Als ich versuchte, mein Han mit Hilfe des Schwertes vor diesem Hintergrund zu berühren, ist etwas passiert. Irgendwie war ich plötzlich in D’Hara, im Palast des Volkes, dort, wo sich die Kästchen befinden. Ich sah Darken Rahl. Er sah mich ebenfalls und sprach zu mir. Er meinte, er hätte auf mich gewartet.«
Schwester Verna zog die Brauen hoch. »Ist das später jemals wieder passiert?«
»Nein. Es hat mich fast um den Verstand gebracht vor Angst. Ich habe den Hintergrund nie wieder benutzt. Ich denke, wenn ich den Hintergrund jetzt wieder benutze, kann ich vielleicht erkennen, was dort geschieht.«
Sie faltete die Hände vor ihrem Körper. »So etwas habe ich noch nie gehört. Aber möglicherweise hat es etwas mit der Magie der Ordnung zu tun. Es wäre nicht das erste Mal, daß du mich überraschst. Es könnte Wirklichkeit sein oder auch nur eine Befürchtung, wie in einem Traum.«
»Ich muß es versuchen. Setzt Ihr Euch zu mir? Ich habe Angst, nicht wieder herauszukommen.«
»Natürlich, Richard.« Sie setzte sich auf die Erde und hielt eine Hand in die Höhe. »Komm. Ich werde dir beistehen.«
Richard zog das Mriswith-Cape um sich, setzte sich und schlug die Beine übereinander. »Dieses Cape verbirgt mein Han, vielleicht kann mich Darken Rahl dann auch nicht sehen.«
Richard entspannte sich, während er Schwester Vernas Hände hielt. Er konzentrierte sich auf das geistige Bild des Schwertes vor dem schwarzen Hintergrund mit der weißen Umrandung, genau wie beim ersten Mal. Als er sich konzentrierte, den ruhigen Mittelpunkt suchte, geschah etwas.

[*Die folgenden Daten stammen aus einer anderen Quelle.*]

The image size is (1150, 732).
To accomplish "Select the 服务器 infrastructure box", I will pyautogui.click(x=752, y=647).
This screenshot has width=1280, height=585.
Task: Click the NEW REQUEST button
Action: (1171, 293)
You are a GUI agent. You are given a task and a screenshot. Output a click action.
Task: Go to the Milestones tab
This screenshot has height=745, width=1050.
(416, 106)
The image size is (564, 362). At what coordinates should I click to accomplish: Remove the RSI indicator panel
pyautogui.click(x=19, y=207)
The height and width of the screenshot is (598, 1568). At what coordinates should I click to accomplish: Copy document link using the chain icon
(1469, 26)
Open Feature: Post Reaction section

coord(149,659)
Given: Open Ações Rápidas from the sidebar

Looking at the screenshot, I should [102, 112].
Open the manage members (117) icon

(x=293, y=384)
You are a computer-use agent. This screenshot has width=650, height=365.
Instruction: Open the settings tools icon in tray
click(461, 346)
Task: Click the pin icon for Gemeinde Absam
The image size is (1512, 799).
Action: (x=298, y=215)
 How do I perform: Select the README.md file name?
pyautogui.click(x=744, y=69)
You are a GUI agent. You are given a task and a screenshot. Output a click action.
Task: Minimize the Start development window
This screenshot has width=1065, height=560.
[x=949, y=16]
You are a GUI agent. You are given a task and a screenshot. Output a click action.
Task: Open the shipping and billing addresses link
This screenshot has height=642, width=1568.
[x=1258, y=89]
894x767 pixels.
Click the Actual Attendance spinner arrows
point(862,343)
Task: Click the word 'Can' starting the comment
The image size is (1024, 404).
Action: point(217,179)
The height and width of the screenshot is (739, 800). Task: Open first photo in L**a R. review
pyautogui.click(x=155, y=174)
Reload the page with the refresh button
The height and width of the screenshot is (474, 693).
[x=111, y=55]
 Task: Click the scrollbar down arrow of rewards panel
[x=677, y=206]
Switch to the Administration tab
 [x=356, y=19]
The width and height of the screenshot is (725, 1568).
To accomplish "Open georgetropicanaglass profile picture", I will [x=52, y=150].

Das Schwert, das schwarze Rechteck und der weiße Rand begannen zu flirren, als betrachtete man sie durch Hitzeschlieren — genau wie beim ersten Mal. Die klaren Umrisse des Schwertes lösten sich auf, es wurde durchsichtig und verschwand schließlich ganz. Der Hintergrund löste sich auf. Richard blickte wieder in den Garten des Lebens im Palast des Volkes.
Er ließ den Blick über das verschleierte Bild schweifen und sah weiße Knochen an der Stelle, wo er zuvor die verkohlten Leichen gesehen hatte. Er erinnerte sich, daß die Leichen auf der niedrigen Mauer gelegen hatten, im Gebüsch und im Gras verteilt. Sie lagen größtenteils noch so da wie in seiner Erinnerung, nur waren es jetzt blanke Knochen.
Richard sah die weiße, leuchtende Gestalt Darken Rahls. Doch stand er nicht vor dem steinernen Altar, nicht vor den drei Kästchen der Ordnung. Er stand neben dem Rund, das weißen Sand enthielt. Als er diese Vision beim ersten Mal hatte, war der weiße Sand noch nicht dagewesen.
Eine Frau in einem langen, braunen Rock und einer weißen Bluse kniete zu Darken Rahls Füßen und beugte sich über den Kreis aus weißem Sand. Richard wünschte sich näher heran. Sie zeichnete Linien in den weißen, glitzernden Zauberersand. Richard erkannte einige der Symbole wieder, die sie zeichnete. Als Darken Rahl damals das Kästchen geöffnet hatte, hatte er sie noch selbst gezeichnet.
Richard beobachtete, wie die Frau ihre Hand langsam und mit Bedacht bewegte und die Linien der Banne zog. Ihm fiel auf, daß an ihrer rechten Hand der kleine Finger fehlte.